# DirecTV Tuner / Record one channel - watch another



## madsend (Jun 23, 2012)

I have a DirecTV satellite tuner, A JVC DR-MX1S Combo Recorder (vintage 2004) and a newer Vizio VO42L FHDTV10A TV.

I want to be able to record one channel while watching another.

JVC CS told me it is not possible to do this with the DR-MX1S if you have a satellite or cable box tuner.

The DR-MX1S setup menu includes the assignment of satellite/cable types and it gives brand codes in the manual for these but for some reason JVC didn't think it was important to allow the record one/watch another capability with this combo unit.

I would appreciate it if anyone has a work-around solution for this design blunder!
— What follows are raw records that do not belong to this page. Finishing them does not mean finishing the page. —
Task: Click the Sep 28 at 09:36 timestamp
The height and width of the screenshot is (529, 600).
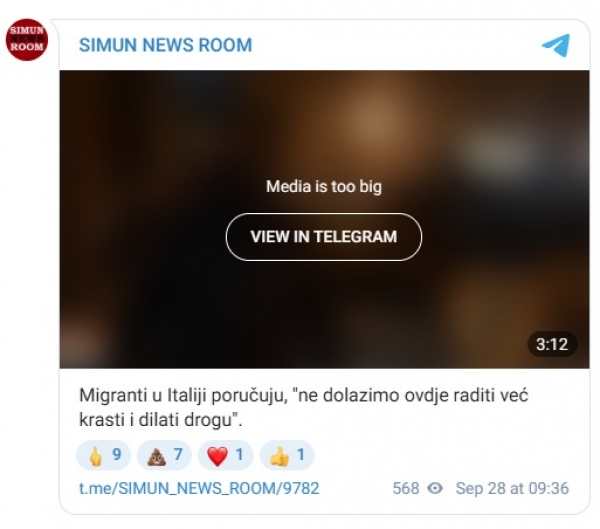Action: [x=512, y=488]
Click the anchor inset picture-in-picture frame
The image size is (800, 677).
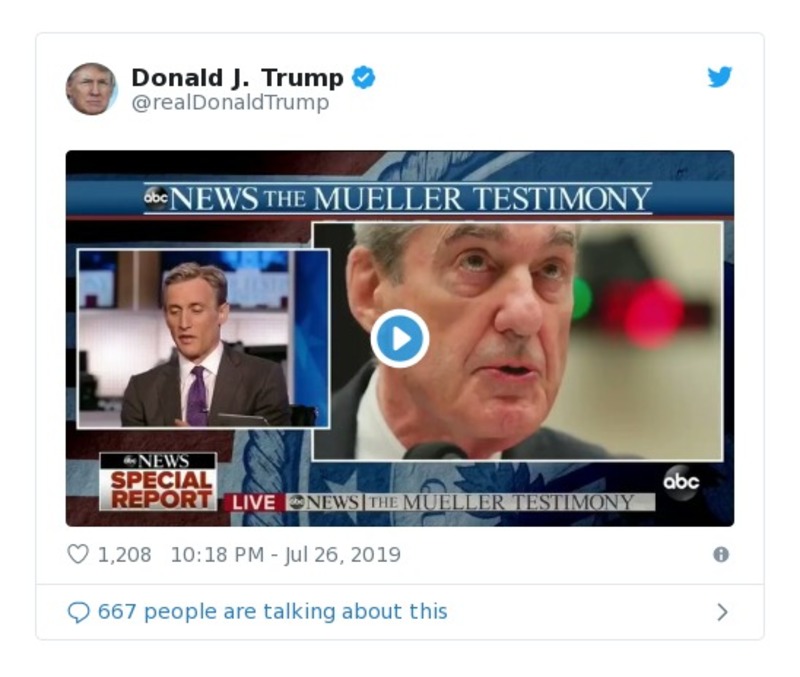[x=200, y=340]
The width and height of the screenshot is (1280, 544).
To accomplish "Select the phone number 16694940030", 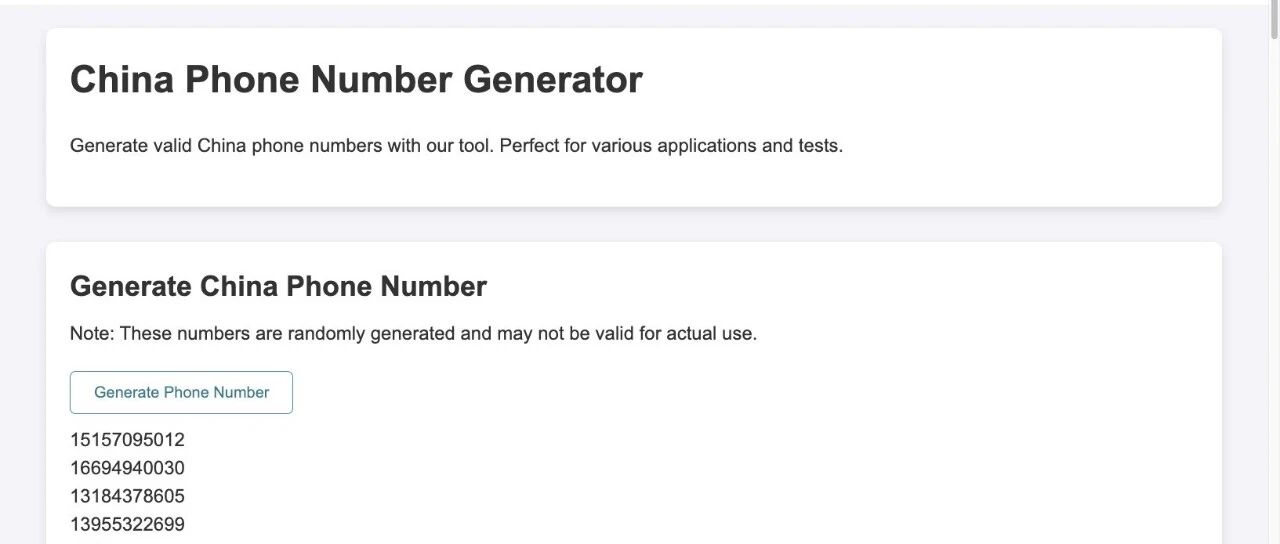I will (x=127, y=468).
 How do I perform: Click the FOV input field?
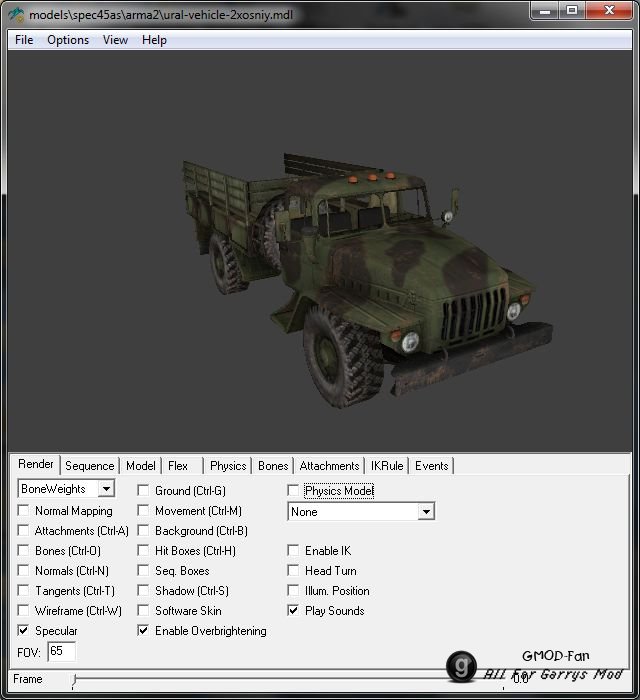(61, 652)
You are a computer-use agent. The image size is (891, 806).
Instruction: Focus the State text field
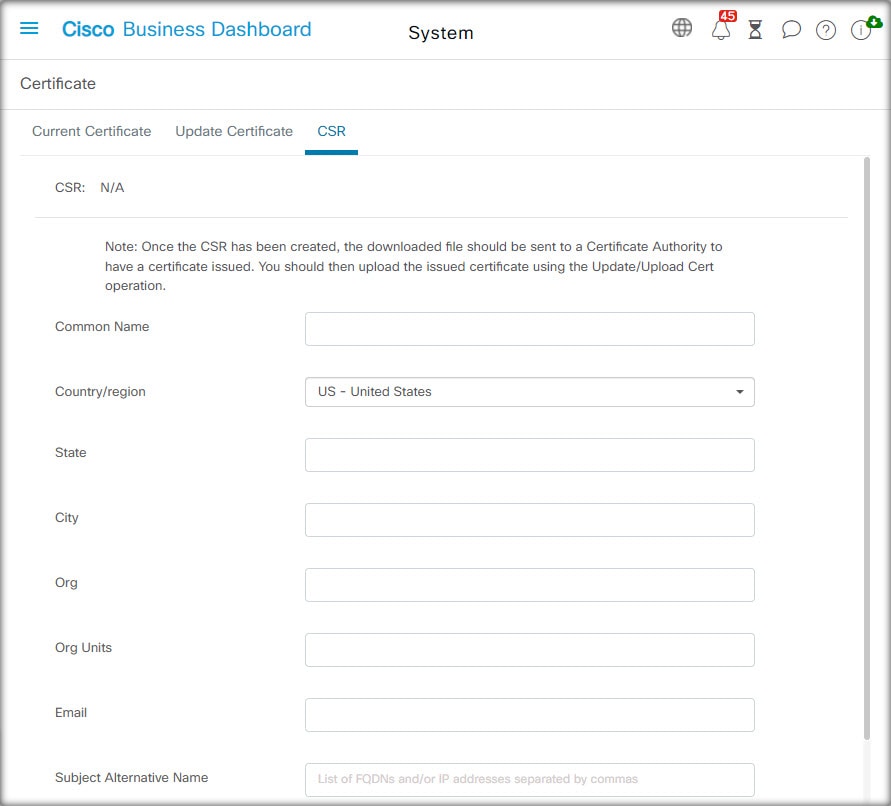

I also have a Logitech universal remote setup to operate many features on all components of my home theater.

Thanks!


----------



## TypeA (Aug 14, 2010)

Welcome to Home Theater Shack madsend. :wave: 

You have two solutions that I can see: get a second DirecTV satellite tuner to feed the JVC or get a dual-tuner DVR from DirecTV. This is not a blunder by JVC, its just a fact of life with having a single satellite tuner in your home.


----------



## madsend (Jun 23, 2012)

Thanks for the information. 

As a matter of curiosity, why is it possible to do this with TV tuner, but not with my current satellite tuner?


----------



## TypeA (Aug 14, 2010)

Regardless if its a tv tuner, or a satellite tuner, if you are watching one program while recording another automatically _two_ tuners are involved. Just like the dial on your radio, it will only tune one station at a time and if you want to record one station while listening to another youll need a second radio tuner. Most all VCRs had tv tuners built-in, TVs too, but Ive never seen either of those products with a _satellite_ tuner built-in. I suspect its all about licencing fees and broadcast rights and all that kinda stuff.


----------



## madsend (Jun 23, 2012)

OK. Thanks!


----------



## mechman (Feb 8, 2007)

Just get an HD-DVR such as the HR24 and you can record and watch another channel. Then you don't have the need for the JVC. All DirecTV HD-DVRs have dual tuners. If you've been a customer long enough you should be able to get one free from them.


----------